Geisinger has a committee that identifies any potential conflicts of interest across its staff, including its governing board.
Each year, the committee identifies any executive or physician who has a vested interest in a healthcare company that does business with Geisinger. Employees must disclose if their stock in a vendor or the compensation they receive from a business affiliate exceeds a certain threshold.
Individuals may have to recuse themselves from any purchasing decision where they would have a potential conflict of interest, said Dr. Jaewon Ryu, Geisinger’s president and CEO.
“We have a very regimented and focused conflict-of-interest process. That is an absolute for us,” he said. “It’s one of those things like information security where it can never be airtight, but if we look at our peers, we feel really good about our process. It is something I am proud of.”

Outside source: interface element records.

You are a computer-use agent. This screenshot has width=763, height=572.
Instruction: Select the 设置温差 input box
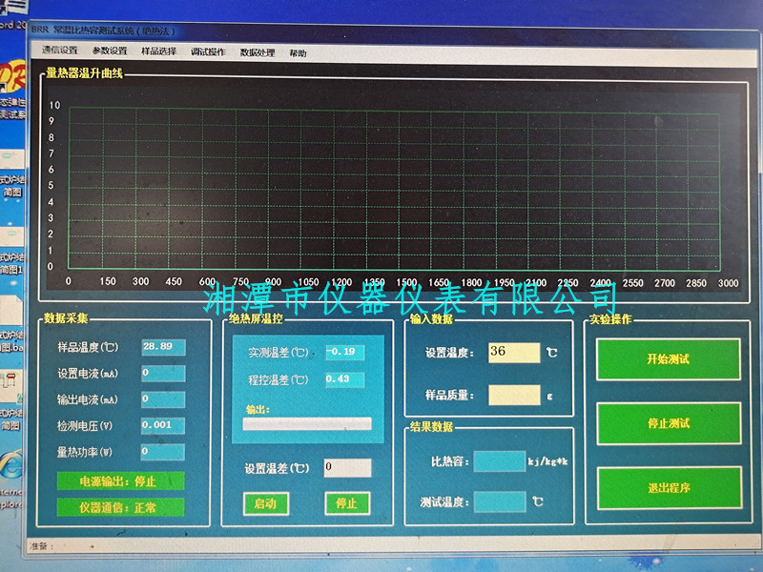click(x=347, y=468)

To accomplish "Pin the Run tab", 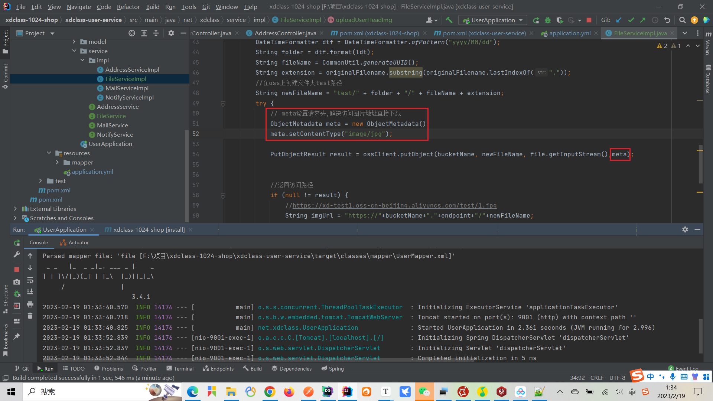I will click(17, 336).
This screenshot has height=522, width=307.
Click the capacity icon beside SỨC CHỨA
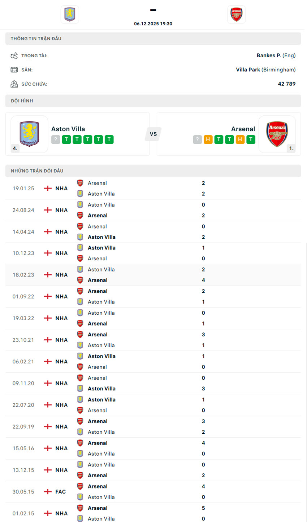14,83
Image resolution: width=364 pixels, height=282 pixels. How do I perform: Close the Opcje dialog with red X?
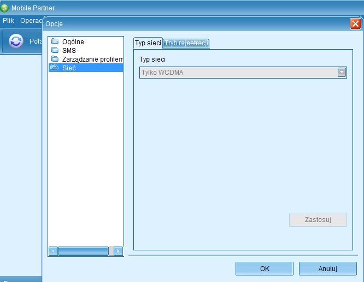coord(355,24)
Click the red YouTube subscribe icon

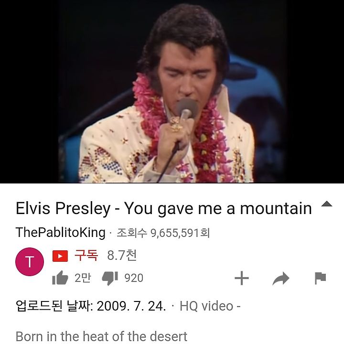pyautogui.click(x=60, y=256)
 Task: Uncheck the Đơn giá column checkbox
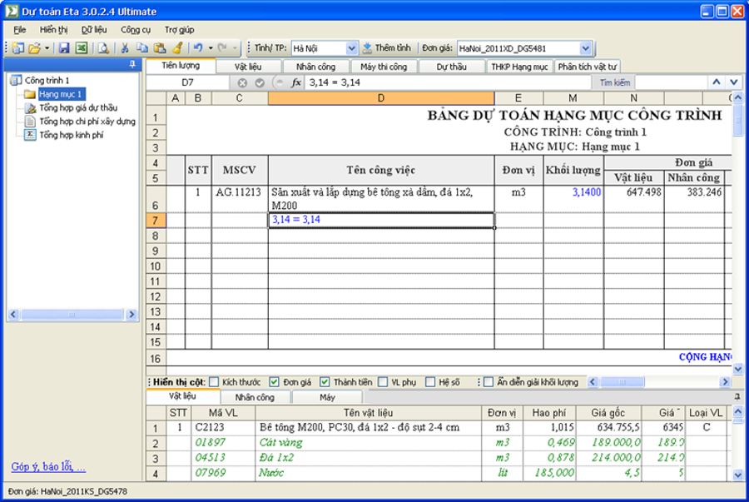[x=275, y=382]

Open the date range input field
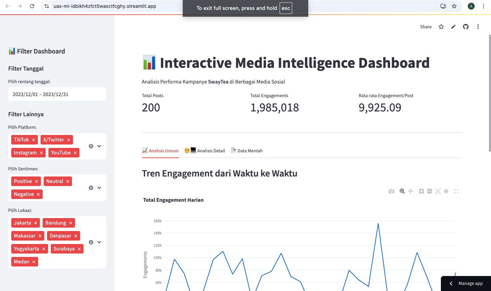[x=57, y=94]
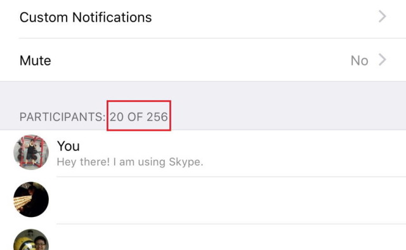Open the Custom Notifications settings row
The image size is (406, 250).
tap(203, 17)
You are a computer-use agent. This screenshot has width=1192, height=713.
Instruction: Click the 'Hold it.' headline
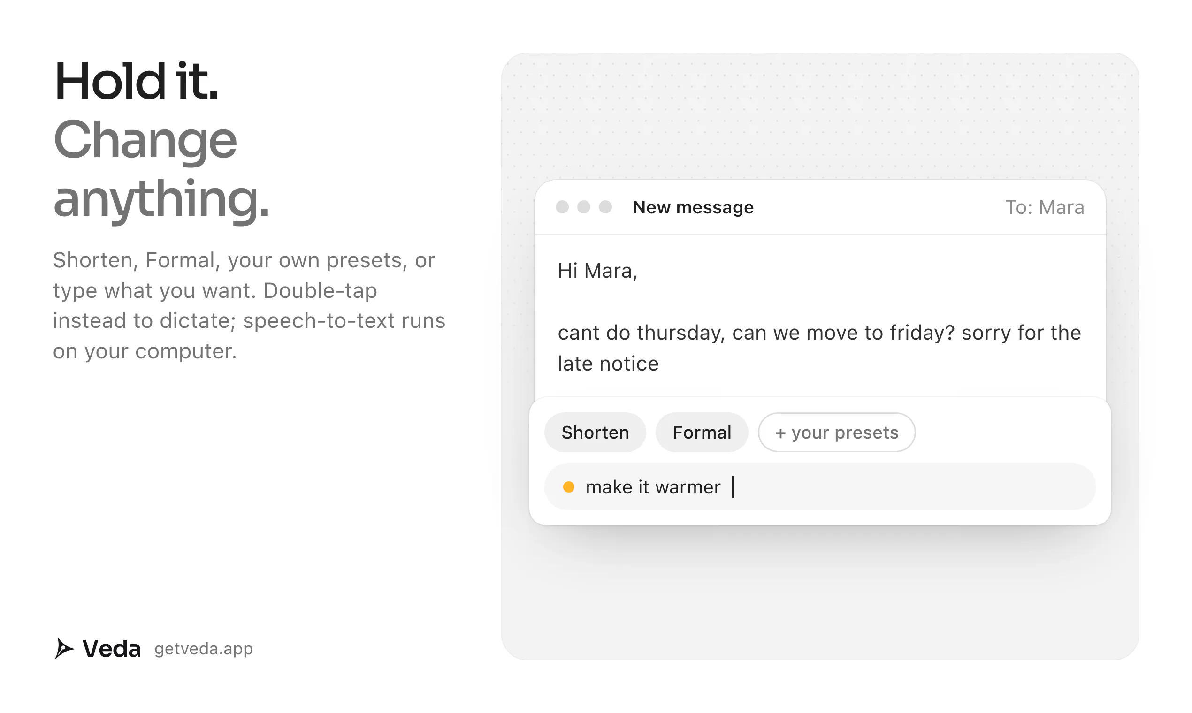point(136,82)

Geisinger is likely in the minority when it comes to proactive surveillance of board members’ conflicts of interest. While several high-profile cases put a spotlight on the issue, hospitals’ conflict-of-interest policies haven’t kept up with the growing liability associated with their involvement in more businesses.

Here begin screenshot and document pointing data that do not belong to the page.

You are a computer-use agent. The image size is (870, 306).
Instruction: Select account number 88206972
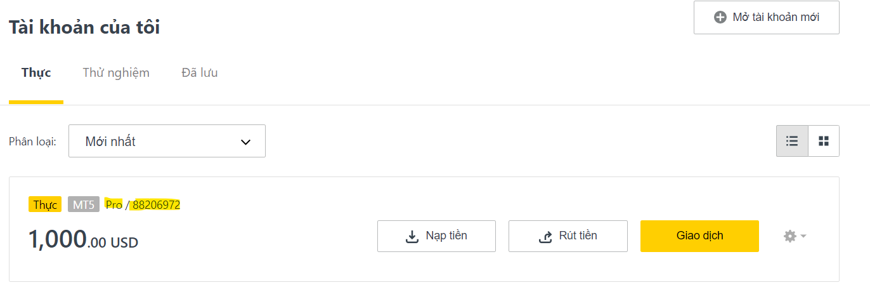pos(156,204)
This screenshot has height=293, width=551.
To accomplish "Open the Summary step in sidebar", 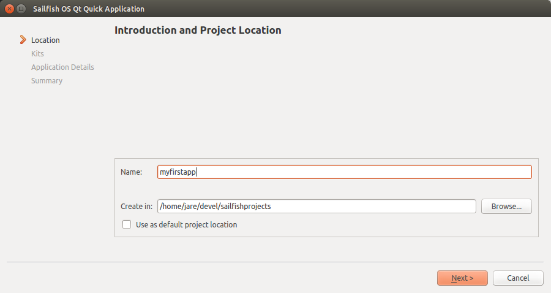I will pos(47,81).
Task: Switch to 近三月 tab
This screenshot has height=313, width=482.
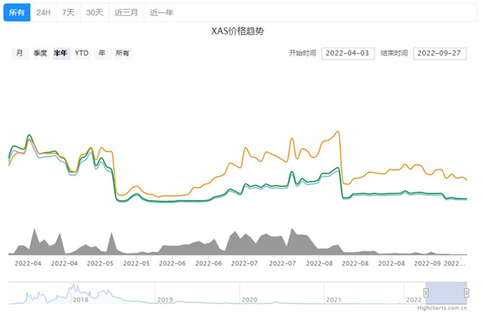Action: pyautogui.click(x=126, y=12)
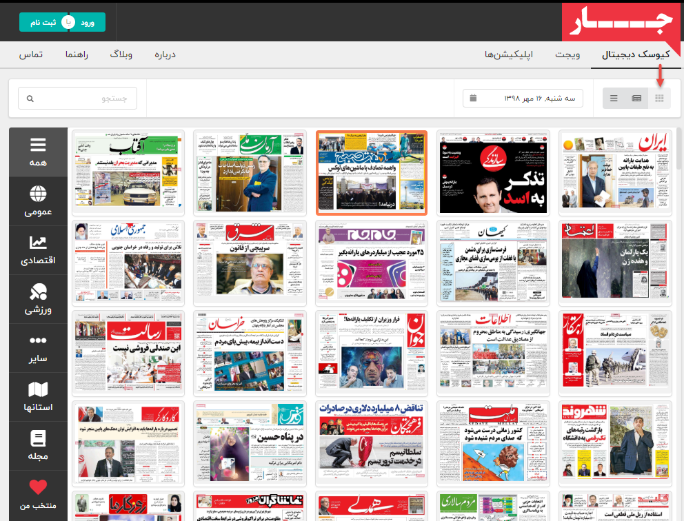This screenshot has width=684, height=521.
Task: Open مجله magazine category
Action: tap(38, 446)
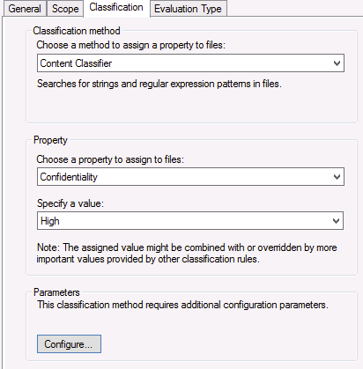Select the Classification tab

[116, 8]
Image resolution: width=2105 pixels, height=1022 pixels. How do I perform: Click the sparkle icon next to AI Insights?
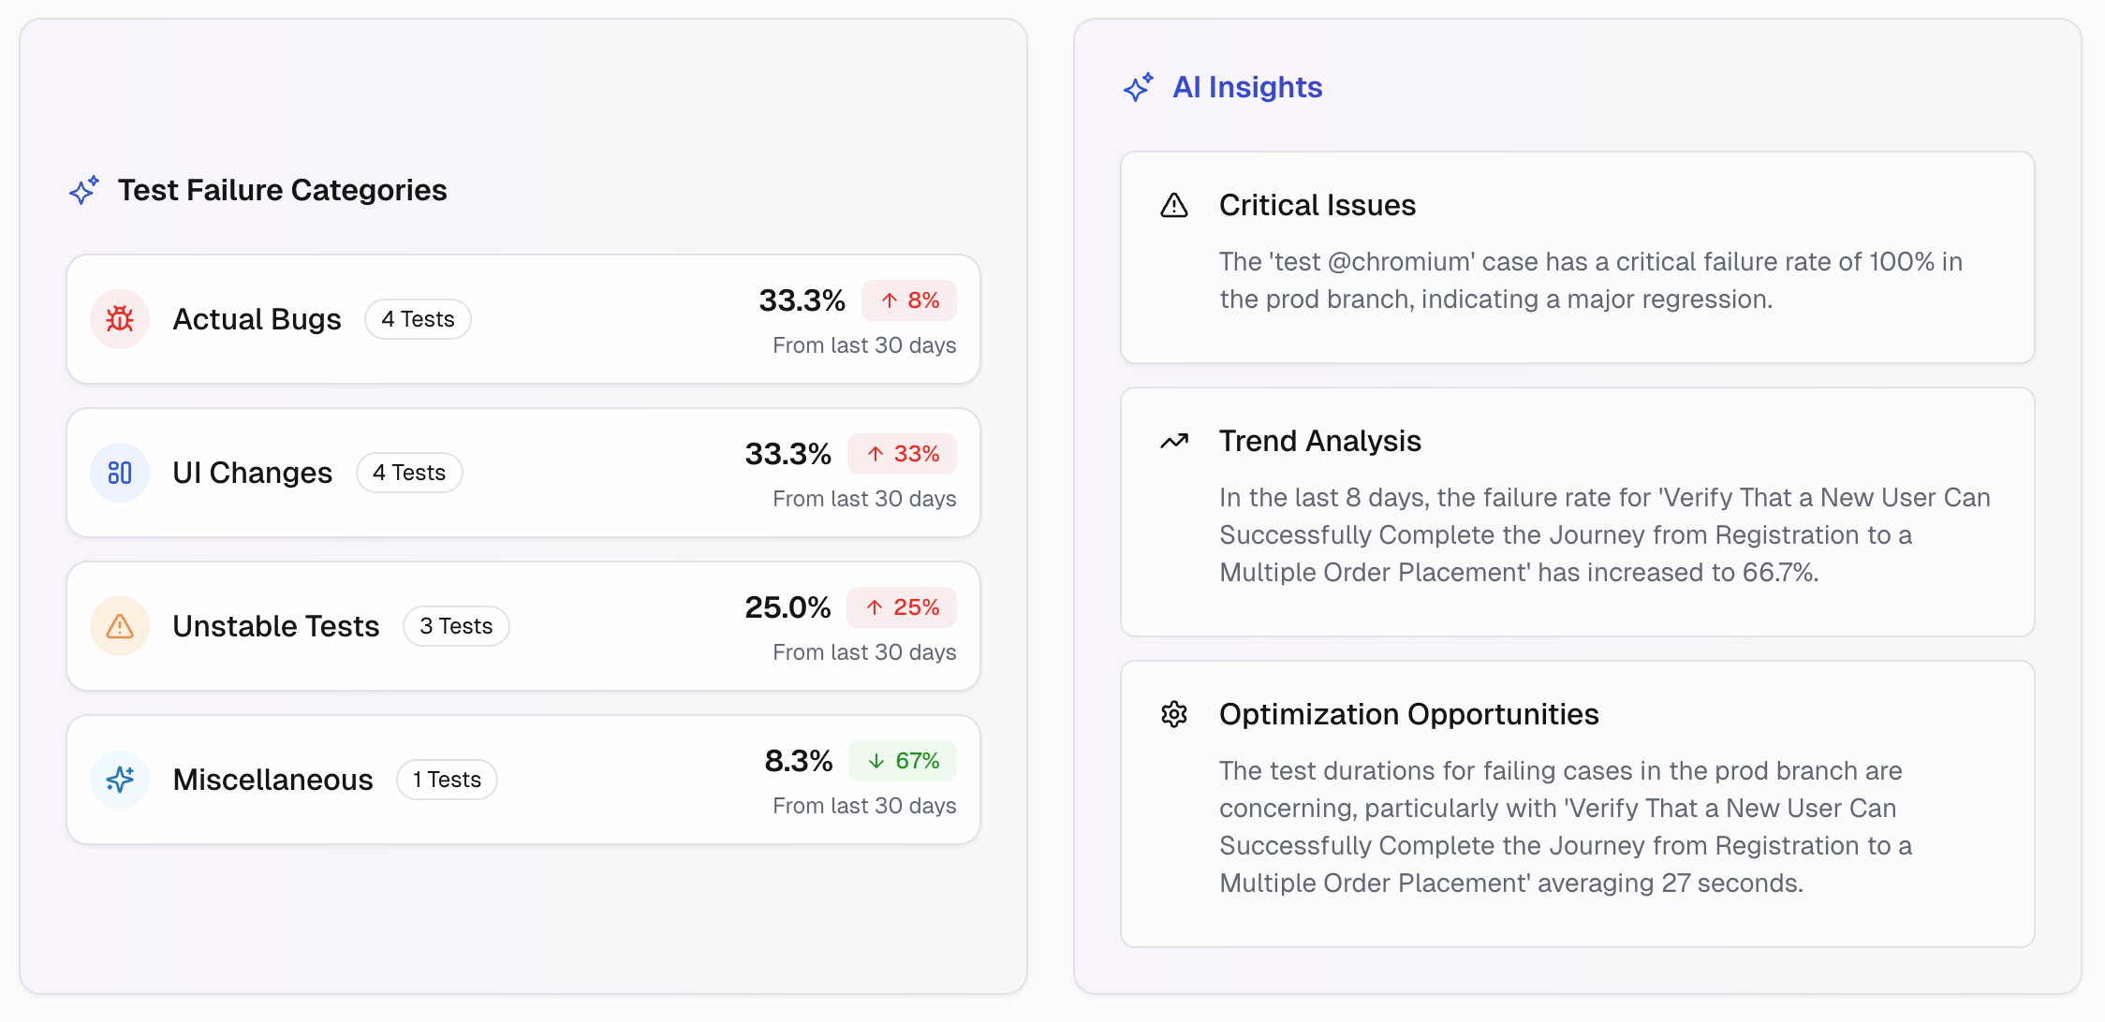click(1138, 87)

From 2019 to 2021, fewer subsidiary hospitals with advisory boards adopted protocols requiring an independent review of board members’ potential conflicts of interest, according to the Governance Institute’s 2021 survey. Those hospitals received a 3 on a scale from 1 to 3 in 2019, meaning that the process was widely adopted. That fell to 2.63 in 2021.
“What was acceptable governance 10 years ago is felonious today,” said Jamie Orlikoff, president of Orlikoff & Associates, a consulting firm that specializes in healthcare governance. “Hospitals boards need to be an eight-cylinder engine firing on all eight; anything less will not only drag an organization but inhibit them from survival and success.”